## Exercise tasks
**1)** In the Baghdad article, copy the passage between "The slaughter of" and "wild and matted.", inclusive.
**2)** Answer these questions using the Baghdad article:
(a) In which Baghdad neighborhood was the apartment building?
(b) According to the 2003 U.S. State Department report, how many women did militants behead in public?
(c) In what year did the Baathist regime come to power?
**3)** Which news agencies, government departments, and advocacy groups does the Baghdad article name?

The slaughter of dozens of alleged Iraqi prostitutes and the dark world they inhabited
By Terrence McCoy July 15

It was late Saturday when several four-wheel drive vehicles rolled to a stop before a sun-battered, taupe apartment building in the eastern Baghdad neighborhood of Zayounah. The cars deposited militants who filed inside the widely known house of prostitution. In the militants’ hands were reportedly silenced guns.

Later, after the killing was done, Agence France-Presse said a single warning clung to a door: “This is the fate of any prostitution.”

The images gathered of that fate are snapshots of terrible carnage, each more chilling than the last. One shows the bloody bodies of eight young women amid discarded furniture. Another reveals five women who died in one another’s arms inside a bathroom. Three more bodies were splayed along the floor, their hair wild and matted.

In all, anywhere from 20 to 29 alleged prostitutes were killed in a massacre that also claimed the lives of several men. No one appears to know what happened: who the killers were, why they did this, who ordered it. In a city besieged by an encroaching Sunni army that has proclaimed a modern Caliphate, it looked on Monday as though those questions wouldn’t be answered. Residents told AFP that every few months prostitutes are found murdered in those apartments. And nothing is ever done.

“If a person got shot right next to a policeman, they wouldn’t say anything,” one shopkeeper who requested anonymity explained to the news agency. “They’re afraid. It’s the rule of the strong over the weak.”

However rough life is for sex workers elsewhere in the world, it’s rougher in Iraq. According to a review of journalistic, academic and aid agency accounts, theirs is a precarious economic existence made worse by perpetual warfare, regime change and the threat of summary executions and beheadings. In 2003, the U.S. State Department reported Iraqi militants, under the auspices of fighting prostitution, “beheaded in public more than 200 women throughout the country, dumping their severed heads at the families’ doorsteps. Many families have been required to display the victim’s head on their outside fences for several days.”

Analysts agree refugees are among the most susceptible to human trafficking, and Iraq has loosed hundreds of thousands of refugees in decades of unrest. The Organization of Women’s Freedom in Iraq reported that “an estimated 4,000 Iraqi women, one-fifth of whom are under 18, have disappeared [in broad daylight] since the 2003 invasion; many are believed to have been trafficked.” Some estimates said an additional 50,000 Iraqi women and girls were then forced into Syria’s sex trade.

But it wasn’t always that way. After the nation was founded in the late 1950s, the Organization of Women’s Freedom in Iraq said it was home to something similar to a regulated sex “trade. … There was a strong women’s movement on the ground.” When the Baathist regime swept into power in 1963, however, it ushered in laws that made prostitution illegal. Then came the implementation of economic sanctions on Saddam Hussein’s Iraq — and scores of desperate women were pushed into the industry.

“A starvation-style economy translated into exploitation of women in the workplaces,” the report said. “Although women were a big part of the public work force, their monthly salary became equivalent to a few dollars. A huge population of widowed single mothers started to practice individual and hidden prostitution in workplace or in neighborhoods for survival.”

## Data provided

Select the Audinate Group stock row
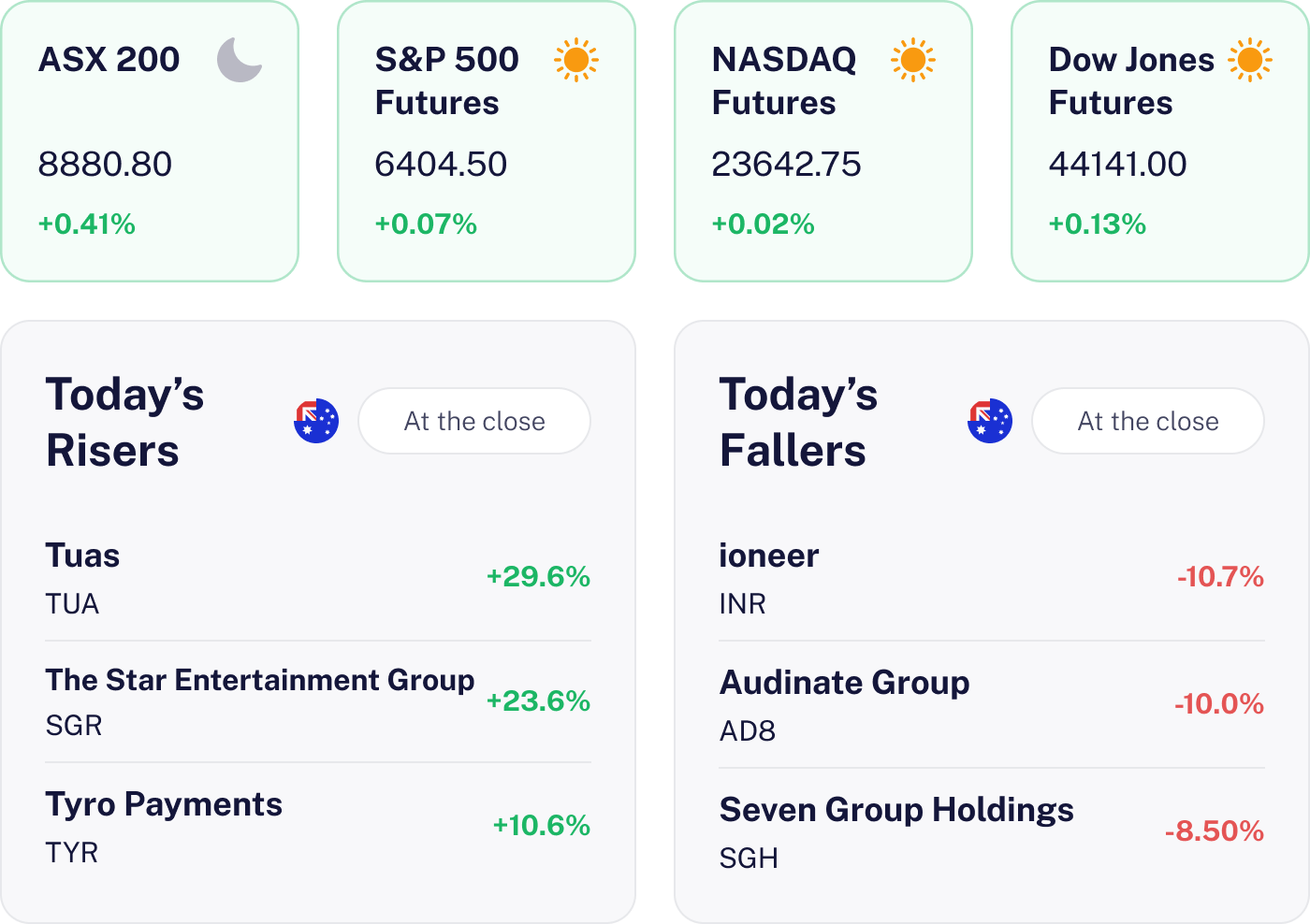Viewport: 1310px width, 924px height. (844, 683)
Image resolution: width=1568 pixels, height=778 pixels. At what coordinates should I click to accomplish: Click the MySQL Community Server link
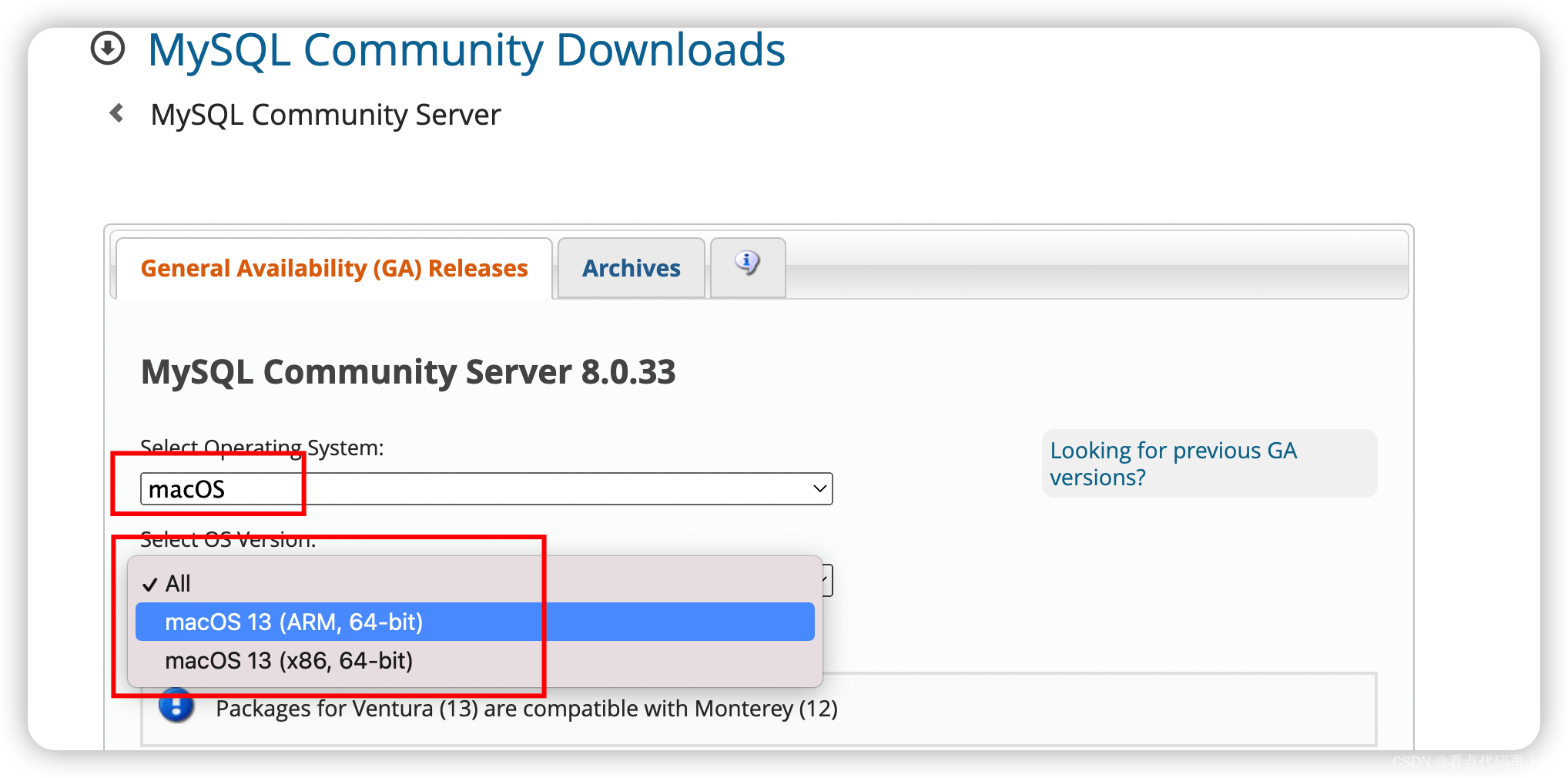[x=325, y=114]
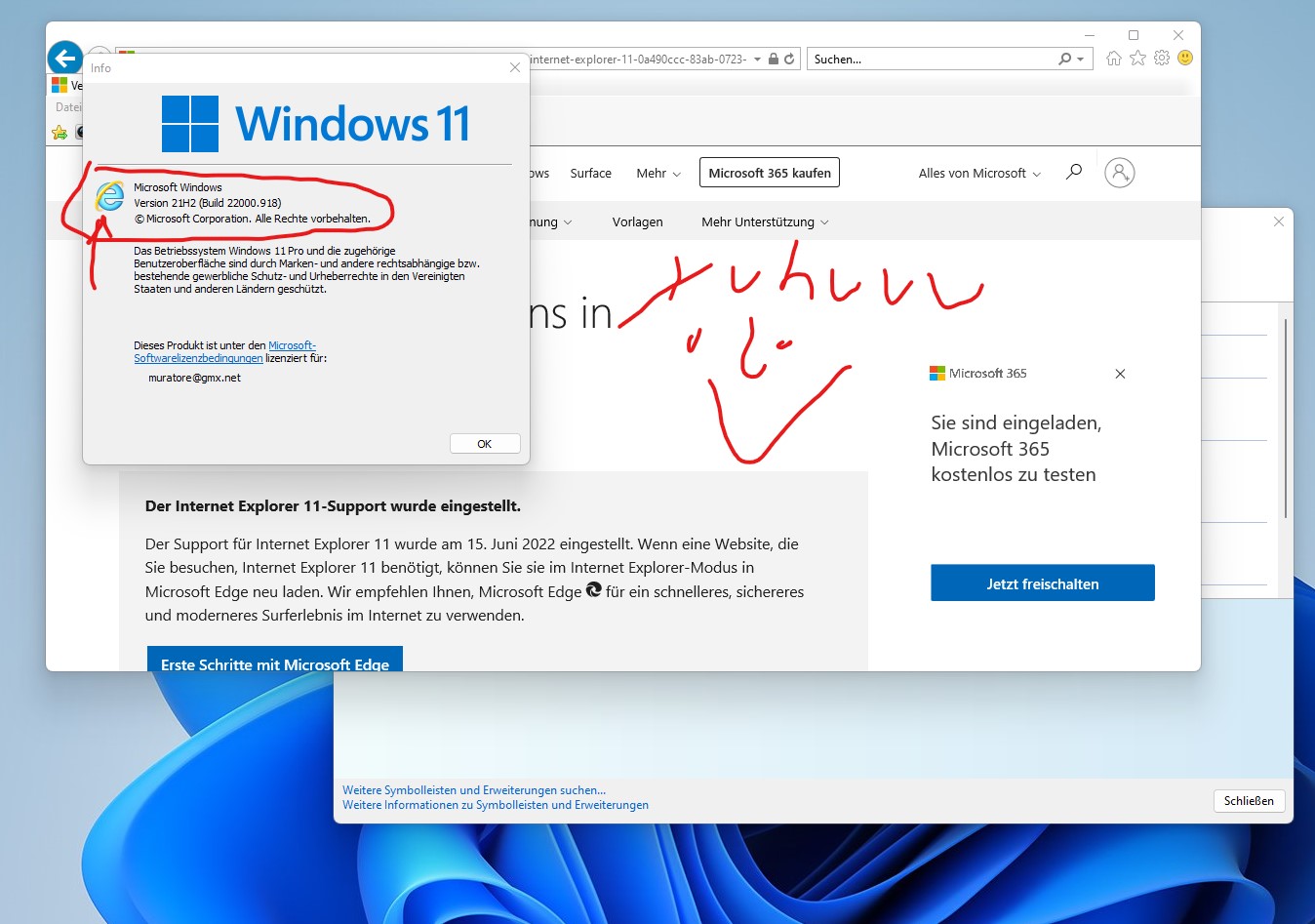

## Written answers
**1)**
The slaughter of dozens of alleged Iraqi prostitutes and the dark world they inhabited
By Terrence McCoy July 15

It was late Saturday when several four-wheel drive vehicles rolled to a stop before a sun-battered, taupe apartment building in the eastern Baghdad neighborhood of Zayounah. The cars deposited militants who filed inside the widely known house of prostitution. In the militants’ hands were reportedly silenced guns.

Later, after the killing was done, Agence France-Presse said a single warning clung to a door: “This is the fate of any prostitution.”

The images gathered of that fate are snapshots of terrible carnage, each more chilling than the last. One shows the bloody bodies of eight young women amid discarded furniture. Another reveals five women who died in one another’s arms inside a bathroom. Three more bodies were splayed along the floor, their hair wild and matted.

**2)**
(a) Zayounah
(b) More than 200
(c) 1963

**3)**
Agence France-Presse (AFP)
U.S. State Department
Organization of Women's Freedom in Iraq